■ THINGS TO DO
1 > Please rewrite the passage on the Yiddish Writers' Plot starting with "It took place" and going on through "to do better.", swapping "Burma" for "Myanmar".
2 > According to the passage on the Yiddish Writers' Plot, by what name has the event erroneously come to be known?

Trot fun doyres (“Footsteps of the Generations") by Perets Markish |
Other writers, other bloggers, will focus on their personal history, their ancestry, the loyalties and tribalisms and especially the traumas they inherited by accident of birth; I am focused upon mine, but also recognise that the ones worth the recording can only be so if they are also universal. Every people in the world has its own version of what follows; I offer it as allegory, and not just as history.
It took place on August 12th 1952 (the great cellist Mstislav Leopoldovich Rostropovich was celebrating his 25th birthday at exactly the same moment), but it is also taking place today, in Russia still, in Iran, in Burma, in Turkey, in Israel, ("Index on Censorship" conducted a survey of all the places where it is happening, in advance of the 2014 World Cup; you can read it here). This particular occurrence was known as "The Yiddish Writers' Plot", though it has come to be known, quite erroneously, as "The Night of the Murdered Poets". As a rule, the date and name are all that history bothers to record: an incident, a date, no commentary, neither factual nor emotional nor ideological - and this is another reason why I am including it: lest it be forgotten. Let me then try to do better.

■ SUPPLIED DATA

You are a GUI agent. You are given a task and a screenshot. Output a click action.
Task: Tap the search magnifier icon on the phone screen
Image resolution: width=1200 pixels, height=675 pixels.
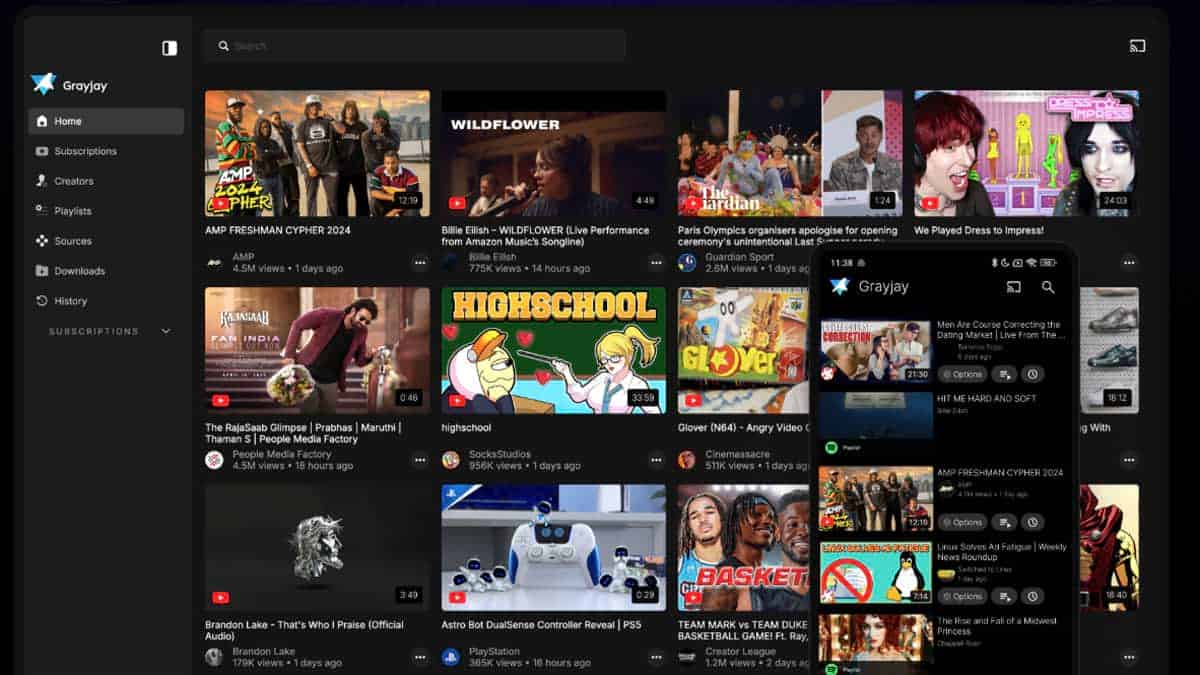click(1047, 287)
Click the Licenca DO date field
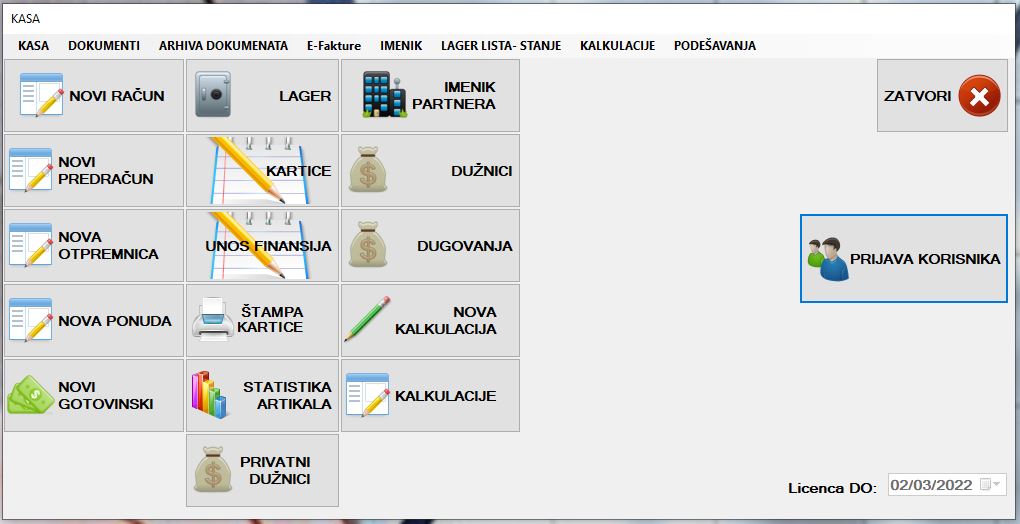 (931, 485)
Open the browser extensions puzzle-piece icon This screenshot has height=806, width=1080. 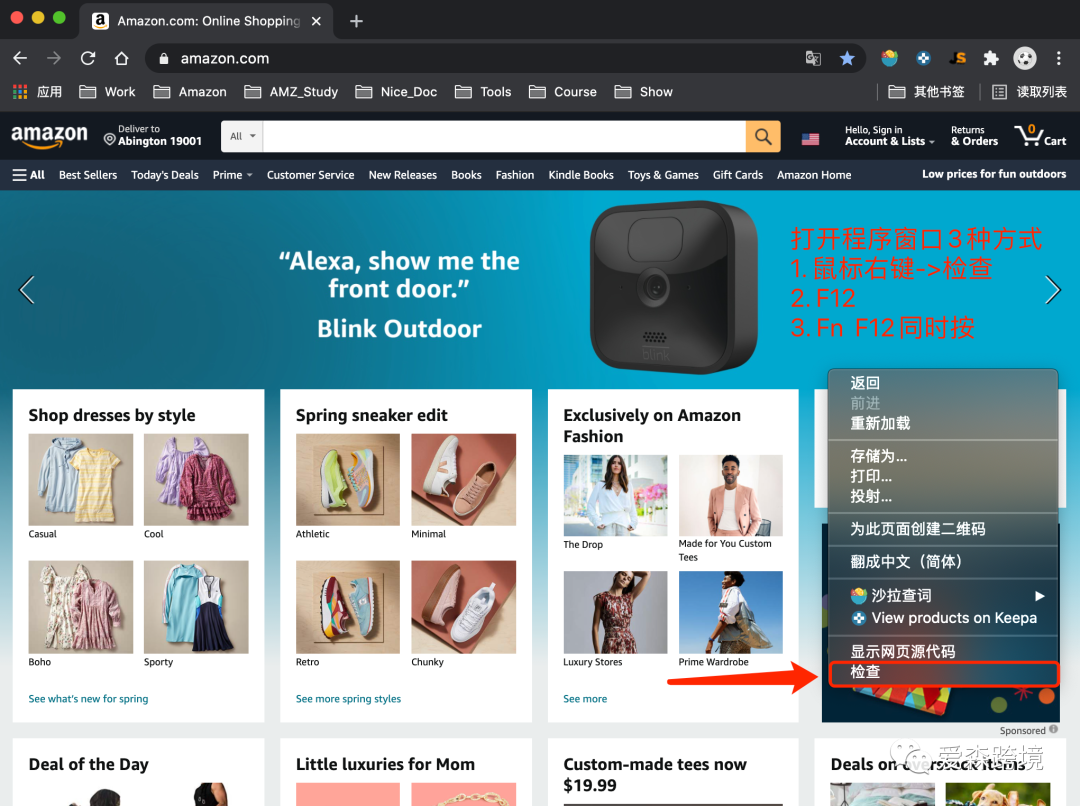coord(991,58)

■ ANSWERS FOR EACH ITEM
1 >
It took place on August 12th 1952 (the great cellist Mstislav Leopoldovich Rostropovich was celebrating his 25th birthday at exactly the same moment), but it is also taking place today, in Russia still, in Iran, in Myanmar, in Turkey, in Israel, ("Index on Censorship" conducted a survey of all the places where it is happening, in advance of the 2014 World Cup; you can read it here). This particular occurrence was known as "The Yiddish Writers' Plot", though it has come to be known, quite erroneously, as "The Night of the Murdered Poets". As a rule, the date and name are all that history bothers to record: an incident, a date, no commentary, neither factual nor emotional nor ideological - and this is another reason why I am including it: lest it be forgotten. Let me then try to do better.

2 > "The Night of the Murdered Poets"